Through NJ Spark, Students Tell Stories of Underserved Communities

NJ Spark enables students to work with local community groups to tell the stories of underserved local communities and bring attention to social justice issues that are often out of view.

Climate change, precarious work, poverty, and mass incarceration are just some of the topics covered by the students writing for NJ Spark, a social justice journalism lab based at SC&I.

NJ Spark “enables students to do journalism for their communities and to focus on stories often out of view,” said its creator, SC&I’s Associate Professor of Journalism and Media Studies Todd Wolfson.

A multimedia publication, NJ Spark matches undergraduate students with community partners, and together they report on underserved local communities, with the goal of “sparking” change by bringing attention to the communities facing inequality and other forms of injustice.

The Geraldine R. Dodge Foundation has provided funding in support of NJ Spark for the last five years, and the lab has recently received another $35,000 in support from the foundation for the coming year.

Focusing on different types of media such as video production, op-ed writing, and long- form investigative pieces, NJ Spark is linked directly with the Journalism and Media Studies undergraduate course taught by Wolfson, titled Media, Movements, and Community Engagement.

The course teaches students the important role journalism can play in promoting and sharing social justice issues and creating change. “From local communities to international issues, the course encourages students to enhance their skills to tell compelling stories through different forms of media.” Wolfson said. “The way we work the class allows students to formulate their own project plans and create them. Students have real control over the work that they do, and the program allows students to have a voice in what they do with their education.”

Each semester Wolfson and the students choose a new theme as the focus of their work. Building their work around a theme enables students to make connections to and build relationships with partner organizations, and gives them perspective on the different work that can be done locally, Wolfson said.  

Part-time lecturer and creative engagement lead for NJ Spark, Daniel Swern, said NJ Spark’s aim is to make young journalists more active and responsible for the spread of campaigns that can create change in the world.

The idea for NJ Spark, Wolfson said, “grew from work that I had been doing with the Media Mobilizing Project.

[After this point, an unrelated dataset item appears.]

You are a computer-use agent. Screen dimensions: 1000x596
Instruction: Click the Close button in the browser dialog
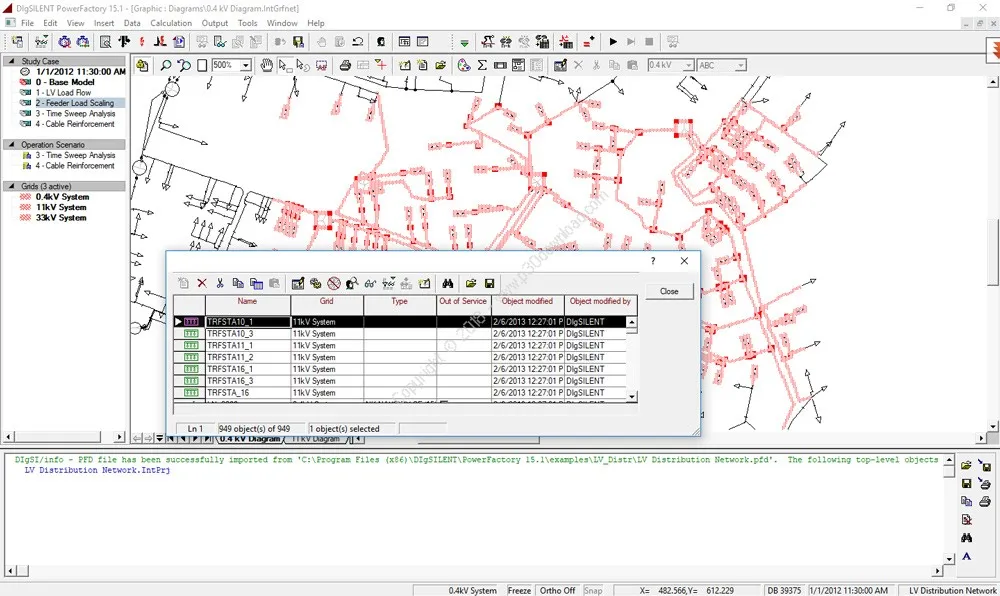click(669, 291)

I took some of the principles that were developed there and translated them into a classroom setting." According to their website, The Media Mobilizing Project amplifies the voices of communities fighting for justice, equity, and human rights through media production, training and advocacy, and building relationships of solidarity and mutual support.

Wolfson said NJ Spark’s focus on local issues and injustices is what separates it from other Rutgers undergraduate publications such as The Daily Targum and Kairos Magazine.

“We go out of our way to partner with community groups, and work with them to create media about their issues and have an explicit focus on social justice,”  Wolfson said.